Wednesday, January 17, 2007

Happy Birthday

This blog is a year old. For one entire calendar year, I have been using this space to dump my thoughts, feelings and ramblings.

And I really like having somewhere to do just that. I’d hate to leave my rubbish lying around just anywhere… here it is safe, anonymous and instantly accessible. As a kid, I kept various diaries, but despite enjoying writing them, and having them to look back on, I was terrible at keeping up with them. The diary I kept (sporadically) in the first three years of medicine is probably the longest I’ve ever had.

But this is more than just a diary. Yes, I write about the way I am feeling and what I am thinking, but it also allows me to communicate with people from across the world. And to share the funnies, the photos, and generally do so many more things than is possible with pen and paper!

So what has this year of blogging brought me?

Well, this was the year of my first OSCEs. I passed 2 of ‘em, both terrifying, but maybe showing that I am going to be ok. I’m made lots of new friends, which may seem like a dumb thing to have achieved, but two of my closest friends, girls I’d lived with for 3 years, moved away this summer. I thought living with other people would be awful, but living with my new housemates has brought me new friendships in places I hadn’t thought possible. And new friends have been made on my course – friends I never would have picked out of a line-up!
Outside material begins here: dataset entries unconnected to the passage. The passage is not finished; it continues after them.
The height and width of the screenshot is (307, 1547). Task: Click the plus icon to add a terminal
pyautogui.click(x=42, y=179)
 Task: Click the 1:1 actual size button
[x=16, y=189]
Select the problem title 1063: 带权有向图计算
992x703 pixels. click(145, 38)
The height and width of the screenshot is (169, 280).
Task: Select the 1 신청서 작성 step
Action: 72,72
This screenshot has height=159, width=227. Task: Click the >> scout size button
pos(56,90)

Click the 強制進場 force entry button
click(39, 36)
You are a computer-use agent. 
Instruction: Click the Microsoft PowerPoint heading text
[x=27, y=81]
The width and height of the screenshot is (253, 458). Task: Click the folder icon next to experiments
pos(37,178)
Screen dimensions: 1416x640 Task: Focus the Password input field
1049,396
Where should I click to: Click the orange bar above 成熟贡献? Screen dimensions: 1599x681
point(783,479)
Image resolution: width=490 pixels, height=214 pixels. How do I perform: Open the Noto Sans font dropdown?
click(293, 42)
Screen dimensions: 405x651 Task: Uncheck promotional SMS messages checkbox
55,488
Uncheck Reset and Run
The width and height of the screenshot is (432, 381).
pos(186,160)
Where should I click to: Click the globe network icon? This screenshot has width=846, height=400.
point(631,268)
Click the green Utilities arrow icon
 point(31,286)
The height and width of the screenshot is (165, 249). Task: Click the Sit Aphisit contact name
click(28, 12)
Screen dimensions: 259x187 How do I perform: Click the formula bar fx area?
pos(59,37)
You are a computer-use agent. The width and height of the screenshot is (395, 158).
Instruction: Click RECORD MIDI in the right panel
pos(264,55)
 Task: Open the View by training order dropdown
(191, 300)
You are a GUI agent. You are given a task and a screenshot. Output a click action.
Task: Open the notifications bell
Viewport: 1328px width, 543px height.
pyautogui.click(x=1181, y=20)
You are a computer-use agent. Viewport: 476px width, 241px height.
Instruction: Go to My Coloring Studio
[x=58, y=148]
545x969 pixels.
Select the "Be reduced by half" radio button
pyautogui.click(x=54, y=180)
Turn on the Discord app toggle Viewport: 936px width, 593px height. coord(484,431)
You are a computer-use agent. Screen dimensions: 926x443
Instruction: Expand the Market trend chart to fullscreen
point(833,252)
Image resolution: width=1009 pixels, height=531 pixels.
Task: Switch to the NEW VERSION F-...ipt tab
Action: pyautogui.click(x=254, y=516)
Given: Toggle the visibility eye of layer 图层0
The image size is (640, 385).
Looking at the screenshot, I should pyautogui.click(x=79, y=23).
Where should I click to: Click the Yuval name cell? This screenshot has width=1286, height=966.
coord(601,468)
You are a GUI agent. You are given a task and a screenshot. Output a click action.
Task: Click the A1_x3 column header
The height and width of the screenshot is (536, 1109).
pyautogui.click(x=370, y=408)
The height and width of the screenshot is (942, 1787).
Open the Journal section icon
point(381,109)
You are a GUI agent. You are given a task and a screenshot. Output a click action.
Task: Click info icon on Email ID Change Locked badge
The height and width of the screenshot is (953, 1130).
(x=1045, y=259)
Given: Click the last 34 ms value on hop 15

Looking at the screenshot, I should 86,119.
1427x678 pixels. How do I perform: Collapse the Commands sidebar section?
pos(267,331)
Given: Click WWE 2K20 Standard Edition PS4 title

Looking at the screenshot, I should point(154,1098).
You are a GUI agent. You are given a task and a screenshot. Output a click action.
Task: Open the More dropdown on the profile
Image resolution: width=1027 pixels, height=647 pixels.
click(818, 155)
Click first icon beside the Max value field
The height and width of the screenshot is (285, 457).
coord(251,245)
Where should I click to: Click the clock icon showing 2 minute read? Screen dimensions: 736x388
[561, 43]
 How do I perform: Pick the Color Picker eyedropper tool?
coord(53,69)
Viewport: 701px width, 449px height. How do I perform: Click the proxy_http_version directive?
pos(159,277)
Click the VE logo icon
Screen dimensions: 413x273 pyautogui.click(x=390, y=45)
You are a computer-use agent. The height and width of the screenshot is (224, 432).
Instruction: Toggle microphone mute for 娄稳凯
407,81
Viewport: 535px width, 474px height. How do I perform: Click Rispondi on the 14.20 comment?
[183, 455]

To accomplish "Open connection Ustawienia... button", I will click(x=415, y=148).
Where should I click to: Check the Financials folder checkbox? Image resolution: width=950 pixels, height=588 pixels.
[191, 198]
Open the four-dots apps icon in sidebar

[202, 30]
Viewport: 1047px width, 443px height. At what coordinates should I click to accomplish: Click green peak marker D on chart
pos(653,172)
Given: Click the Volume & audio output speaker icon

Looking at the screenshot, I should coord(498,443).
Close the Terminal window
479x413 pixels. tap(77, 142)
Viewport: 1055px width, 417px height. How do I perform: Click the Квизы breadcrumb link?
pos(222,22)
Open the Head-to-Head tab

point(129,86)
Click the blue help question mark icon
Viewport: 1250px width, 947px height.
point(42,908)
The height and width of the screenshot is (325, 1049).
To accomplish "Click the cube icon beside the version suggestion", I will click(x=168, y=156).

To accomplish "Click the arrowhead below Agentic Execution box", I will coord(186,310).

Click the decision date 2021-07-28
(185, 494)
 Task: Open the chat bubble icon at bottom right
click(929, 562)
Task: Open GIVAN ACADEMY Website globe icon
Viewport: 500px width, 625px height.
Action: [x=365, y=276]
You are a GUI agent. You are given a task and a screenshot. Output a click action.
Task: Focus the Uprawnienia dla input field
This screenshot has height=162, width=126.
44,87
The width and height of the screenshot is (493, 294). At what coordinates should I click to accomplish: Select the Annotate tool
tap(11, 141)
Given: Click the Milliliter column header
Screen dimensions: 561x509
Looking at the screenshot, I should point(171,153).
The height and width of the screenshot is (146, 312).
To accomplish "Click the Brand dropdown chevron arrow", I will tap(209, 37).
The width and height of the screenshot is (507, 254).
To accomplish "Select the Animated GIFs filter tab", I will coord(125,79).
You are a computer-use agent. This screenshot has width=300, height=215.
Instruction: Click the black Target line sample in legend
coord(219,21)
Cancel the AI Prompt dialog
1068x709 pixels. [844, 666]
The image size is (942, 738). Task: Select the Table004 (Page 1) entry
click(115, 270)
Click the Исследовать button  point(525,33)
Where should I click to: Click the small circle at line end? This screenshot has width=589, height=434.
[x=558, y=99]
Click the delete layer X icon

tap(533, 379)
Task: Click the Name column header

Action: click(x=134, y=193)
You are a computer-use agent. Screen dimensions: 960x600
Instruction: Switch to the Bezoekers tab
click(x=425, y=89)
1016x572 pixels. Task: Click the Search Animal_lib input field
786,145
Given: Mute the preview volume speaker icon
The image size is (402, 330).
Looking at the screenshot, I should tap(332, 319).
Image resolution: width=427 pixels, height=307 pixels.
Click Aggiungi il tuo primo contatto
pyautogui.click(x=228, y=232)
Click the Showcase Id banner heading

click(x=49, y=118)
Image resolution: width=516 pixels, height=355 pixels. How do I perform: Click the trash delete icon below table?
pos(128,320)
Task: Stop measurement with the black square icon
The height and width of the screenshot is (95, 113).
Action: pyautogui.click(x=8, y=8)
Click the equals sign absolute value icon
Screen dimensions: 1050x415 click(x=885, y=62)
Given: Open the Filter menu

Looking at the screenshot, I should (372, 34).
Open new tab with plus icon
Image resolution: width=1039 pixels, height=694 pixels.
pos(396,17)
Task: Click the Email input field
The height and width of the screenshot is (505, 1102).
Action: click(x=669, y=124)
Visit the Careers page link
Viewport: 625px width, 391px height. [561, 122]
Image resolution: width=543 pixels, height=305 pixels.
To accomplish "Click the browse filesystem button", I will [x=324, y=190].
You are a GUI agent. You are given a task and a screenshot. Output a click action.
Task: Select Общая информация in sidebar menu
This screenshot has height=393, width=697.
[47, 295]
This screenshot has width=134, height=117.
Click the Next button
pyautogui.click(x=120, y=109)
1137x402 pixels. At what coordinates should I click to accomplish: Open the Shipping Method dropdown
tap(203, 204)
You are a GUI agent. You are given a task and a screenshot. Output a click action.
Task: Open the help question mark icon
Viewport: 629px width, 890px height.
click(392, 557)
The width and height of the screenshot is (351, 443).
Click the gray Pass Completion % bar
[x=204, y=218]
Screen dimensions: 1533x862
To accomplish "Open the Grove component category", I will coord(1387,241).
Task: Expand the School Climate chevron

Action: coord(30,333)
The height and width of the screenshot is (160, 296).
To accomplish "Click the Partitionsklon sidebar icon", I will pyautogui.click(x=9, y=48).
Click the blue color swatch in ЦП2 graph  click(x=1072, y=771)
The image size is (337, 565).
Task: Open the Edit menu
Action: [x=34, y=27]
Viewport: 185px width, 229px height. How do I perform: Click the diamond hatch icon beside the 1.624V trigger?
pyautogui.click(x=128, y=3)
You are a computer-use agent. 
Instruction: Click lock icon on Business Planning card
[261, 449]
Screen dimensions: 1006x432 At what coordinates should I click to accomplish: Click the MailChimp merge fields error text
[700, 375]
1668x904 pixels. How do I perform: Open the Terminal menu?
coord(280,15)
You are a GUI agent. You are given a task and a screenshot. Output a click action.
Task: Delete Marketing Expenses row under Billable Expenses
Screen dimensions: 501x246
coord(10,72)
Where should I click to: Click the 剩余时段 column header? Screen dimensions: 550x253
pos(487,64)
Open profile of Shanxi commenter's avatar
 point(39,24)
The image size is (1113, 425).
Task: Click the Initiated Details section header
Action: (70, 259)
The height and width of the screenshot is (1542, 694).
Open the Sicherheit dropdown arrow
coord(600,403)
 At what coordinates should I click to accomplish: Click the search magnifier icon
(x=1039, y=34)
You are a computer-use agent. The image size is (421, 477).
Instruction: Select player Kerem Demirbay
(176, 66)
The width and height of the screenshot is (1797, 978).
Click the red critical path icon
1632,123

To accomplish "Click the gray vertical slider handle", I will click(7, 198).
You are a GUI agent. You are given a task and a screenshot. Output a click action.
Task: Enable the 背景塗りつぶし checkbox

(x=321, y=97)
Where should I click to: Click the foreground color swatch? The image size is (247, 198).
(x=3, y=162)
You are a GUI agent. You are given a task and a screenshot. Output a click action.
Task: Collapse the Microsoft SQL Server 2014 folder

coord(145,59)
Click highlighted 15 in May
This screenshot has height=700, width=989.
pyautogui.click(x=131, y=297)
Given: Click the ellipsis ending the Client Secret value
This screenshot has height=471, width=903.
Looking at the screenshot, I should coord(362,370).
Most importantly, this year has shown brought me the courage to articulate, with absolute truth, my fears about medicine. I am afraid of what medicine has been trying to turn me in to, but I feel ready, after a year, to fight back. I still don’t think I’m totally set in life, and I will continue to blog about this for a while yet, I can tell you now.

My very first post, dated January 17th 2006, makes me sad. It is such a miserable dejected post, and written on such a shit day. My new consultant, in the second week of my 12 week placement, had almost made me cry. He was a git, and this is confirmed by a friend of mine currently in 3rd year and attached to his firm this year. She’s 2 weeks into her placement and hates and fears him in equal measures. The problem was not mine, it was his.

Looking back on that post now, with the enormous benefit of hindsight, I was crap during that first teaching session. But I didn’t deserve the treatment dished out to me. And I now know that I have been enough this year. I have made it, exams passed, projects handed in.

But more importantly, I have made it in one piece. I’m still me. I might feel as medicine is crushing me sometimes, but right now I am enough.

PS This is confirmed by an example of me keeping my cool this week: after ward round on Monday, I was collared by an A&E SHO, who imperiously told me to ‘take bloods. You have done it before right?’ I, angered by her attitude, said yes of course I had. Off I trotted (fellow med student in tow) and found a confused little old lady. With non-existent veins. Eventually I managed to locate one, but it wasn’t good. I asked my fellow med student her opinion, and she said ‘I wouldn’t, but you can try’. And I thought, well, I will. Because in 18 months it could be me in the middle of the night needing to get blood from a vein like this. I need to have at least tried before. My first attempt was unsuccessful, but the second? Superb. Sorted. I did it. I was enough.